THREE WAY STALEMATE IN AFGHANISTAN…
http://www.washingtontimes.com/news/2010/may/20/three-way-stalemate-in-afghanistan/?utm_source=newsletter&utm_medium=email&utm_campaign=newsletter_must-read-stories-today
EDITORIAL: Three-way stalemate in Afghanistan
Kabul’s political failures undermine military progress
By THE WASHINGTON TIMES
According to U.S. Gen. Stanley McChrystal, the good news from Afghanistan is that the Taliban are not winning. The bad news is that the coalition isn’t either.

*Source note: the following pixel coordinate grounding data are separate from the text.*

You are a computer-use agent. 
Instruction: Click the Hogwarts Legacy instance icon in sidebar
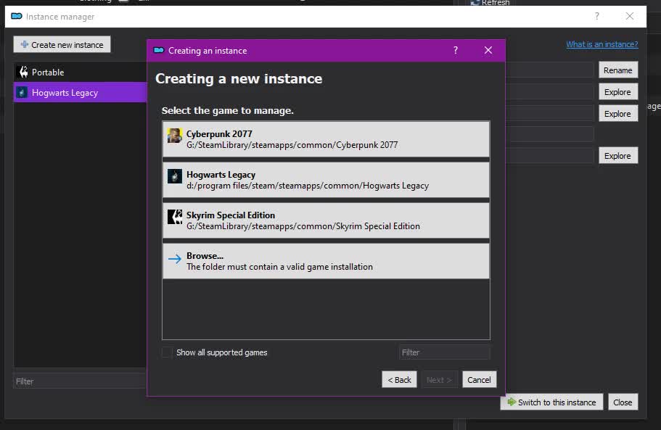coord(22,93)
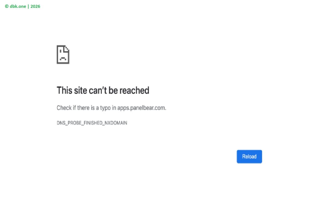Click the apps.panelbear.com domain text
Screen dimensions: 309x206
141,108
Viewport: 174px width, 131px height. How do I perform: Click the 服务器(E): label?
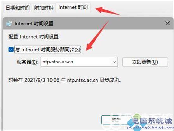tap(28, 62)
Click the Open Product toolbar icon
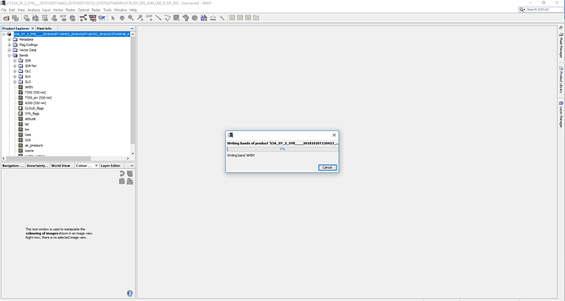The width and height of the screenshot is (565, 301). [6, 18]
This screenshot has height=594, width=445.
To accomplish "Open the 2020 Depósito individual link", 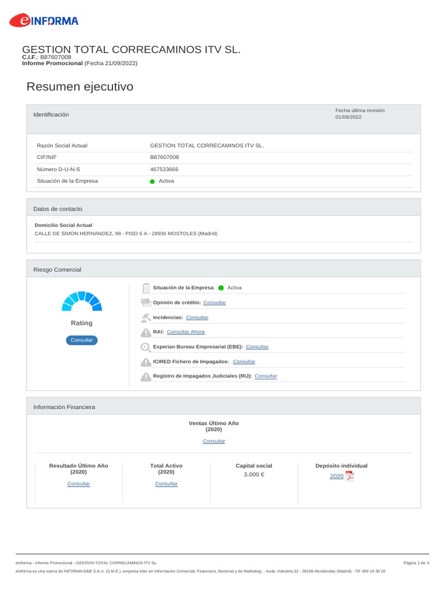I will [x=336, y=476].
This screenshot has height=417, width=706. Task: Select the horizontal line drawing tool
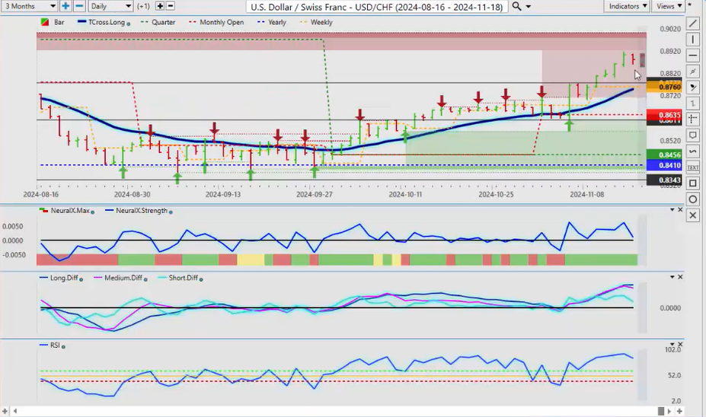692,56
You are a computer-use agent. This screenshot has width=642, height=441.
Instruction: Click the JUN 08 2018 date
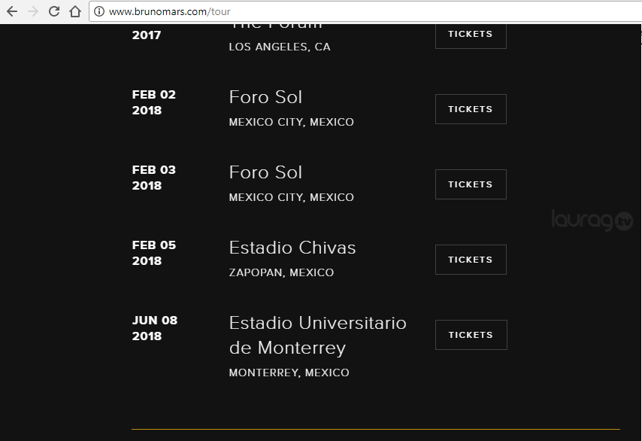coord(154,328)
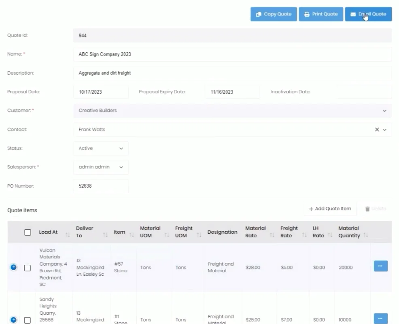
Task: Click the Proposal Expiry Date field
Action: coord(232,92)
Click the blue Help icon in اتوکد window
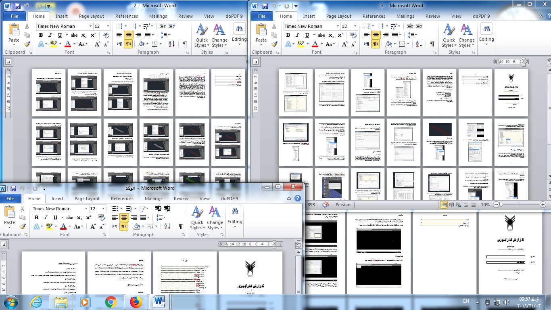The image size is (551, 310). coord(298,198)
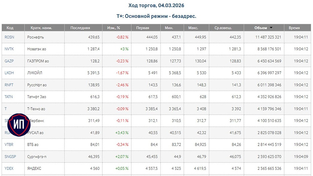Click the Последняя column header
The image size is (313, 176).
point(80,28)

“I think that in the last year we’ve made a lot of progress,” the commander of international forces said in an interview last week. But by progress, he meant stopping the momentum the insurgents had built up the previous year. Overall, the general said, “I think I’d be prepared to say at this point, nobody is winning.” It’s sobering when a stalemate is considered positive movement in war.
“You are losing support of the people because of the failure of our government,” Dr. Abdullah Abdullah told The Washington Times at a roundtable interview on Tuesday. Dr. Abdullah was the first minister of foreign affairs for Afghanistan after the Taliban regime was overthrown, and last year was runner-up in the scandal-plagued Afghan presidential election. Dr. Abdullah believes the way to defeat the Taliban is to “win the people,” but that’s easier said than done.
In areas recently liberated from the Taliban, such as the town of Marja in Helmand Province, which was the focus of a coalition offensive in February, “the people are not yet convinced that the situation can be sustained,” he said. They are cautious about working with the government because Taliban influence is still being felt in the area and those who cooperate may be marked for death if and when the radicals return.
The pervasive Taliban influence isn’t the only problem. Dr. Abdullah believes the Afghan people are being squeezed between the radicals and a corrupt government machine typified by nepotism, cronyism and payoffs. The narcotics issue is a prime example. The endemic heroin trade benefits both the narco-terrorists and members of the government who also engage in it. “Do we have the moral authority to go to the farmers for whom this is a source of subsistence livelihood,” he asked, “and say stop doing it when top level people are benefiting in the millions of dollars?” Dr. Abdullah said the government lacks the political will to take on this problem, and the United States “is a witness to what’s going on and is not doing much.”
Dr. Abdullah believes that prevailing against the insurgents is impossible without first reforming the Afghan government. In order to make substantial progress, “the power structure and issues of governance of Kandahar cannot be left the same,” he said. The Afghan government is considered so unreliable that citizens turn to the Taliban to resolve disputes. Taliban justice is swift, certain and Shariah-based, all of which appeals to Afghans who have lost confidence in government officials who must be bribed to do anything.
Dr. Abdullah understands the frustration expressed by Americans who think the nation-building mission is doomed to failure: “My fear is that because the Afghan government does not deliver [for the people], some in the United States would find excuses to believe it cannot work.”
The stalemate in Afghanistan is three-sided: The Taliban have been blunted but not defeated; international forces can liberate Afghan cities but only for as long as they remain in them; and the government is viewed as a necessary evil with no inclination to reform. The Afghan people are caught in the middle, waiting for something to give.